Just work out the volume of the hemisphere of your desired internal diameter and dome thickness. Although I the form you want may deviate from a hemisphere the difference will be so slight that it doesn’t matter much. The extra required to make the inner oven mout is about the same as the void that is made for the mouth itself, so just calculate on a full hemisphere without an oven opening.
Regarding a calculation of materials required, someone did do a calculation using volume, densities and mass, but as the homebrew is so cheap it’s hardly wort doing. Sorry I can’t remember who it was, but it’s on one of the cast build threads.
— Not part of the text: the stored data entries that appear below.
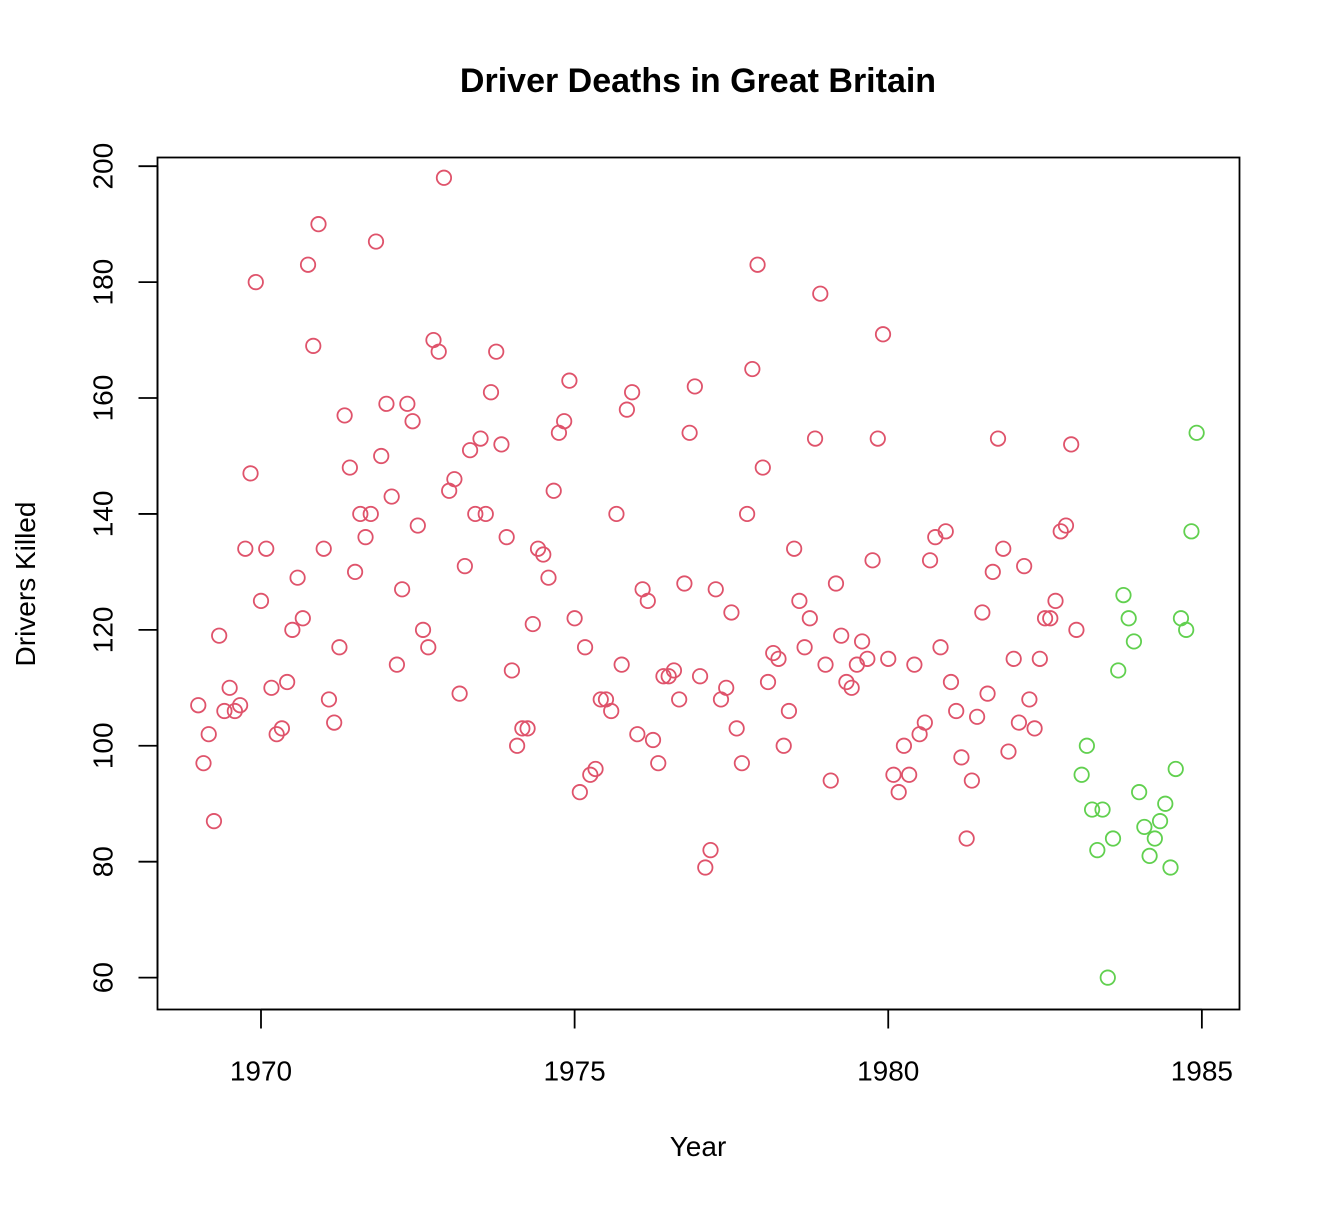 The image size is (1320, 1211). I want to click on y-tick-label: 120, so click(104, 630).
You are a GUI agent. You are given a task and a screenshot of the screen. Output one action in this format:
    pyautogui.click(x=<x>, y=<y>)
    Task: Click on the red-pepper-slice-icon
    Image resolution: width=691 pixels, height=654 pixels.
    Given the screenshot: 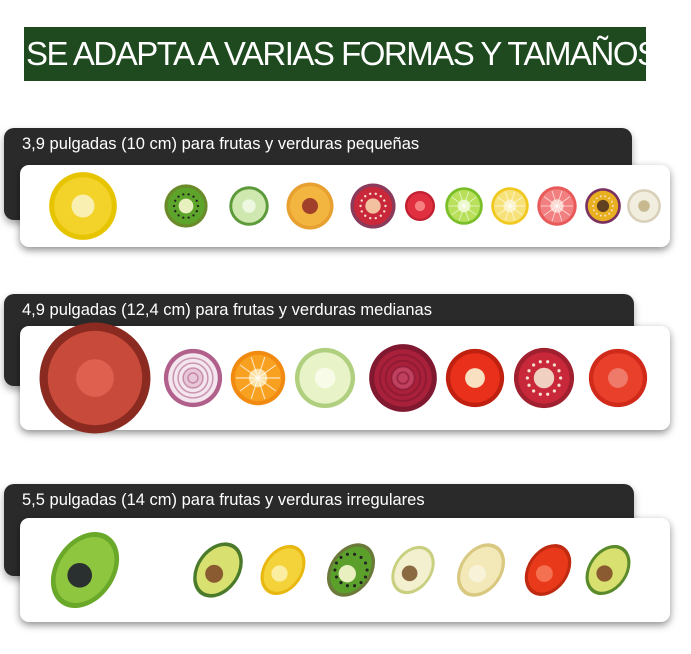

regarding the fibre addition, without delving into my tech data I can’t remember the addition by weight because it’s far simpler to work on volume once you’ve calculated the amount by weight. For the AR fibres add around 500 ml for every 10L wet castable, or 500ml of ss needles, or a combination. For the burnout pp fibres you need way less because being so fine they distribute more widely, only around 250ml, but they must be thoroughly dispersed. Because it’s so fast and cheap you’ll have the whole thing done in a couple of weeks rather than the months it takes for a brick build, although you do need to take extra time damp curing, drying and slow water elimination, of which You would be aware. Apart from the blanket and floor brick floor, it costs peanuts.
Most cast manufacturer’s designs,FB included produce ovens with a low dome and high walls at the base. This is something that’s really easy to do using the sand castle method.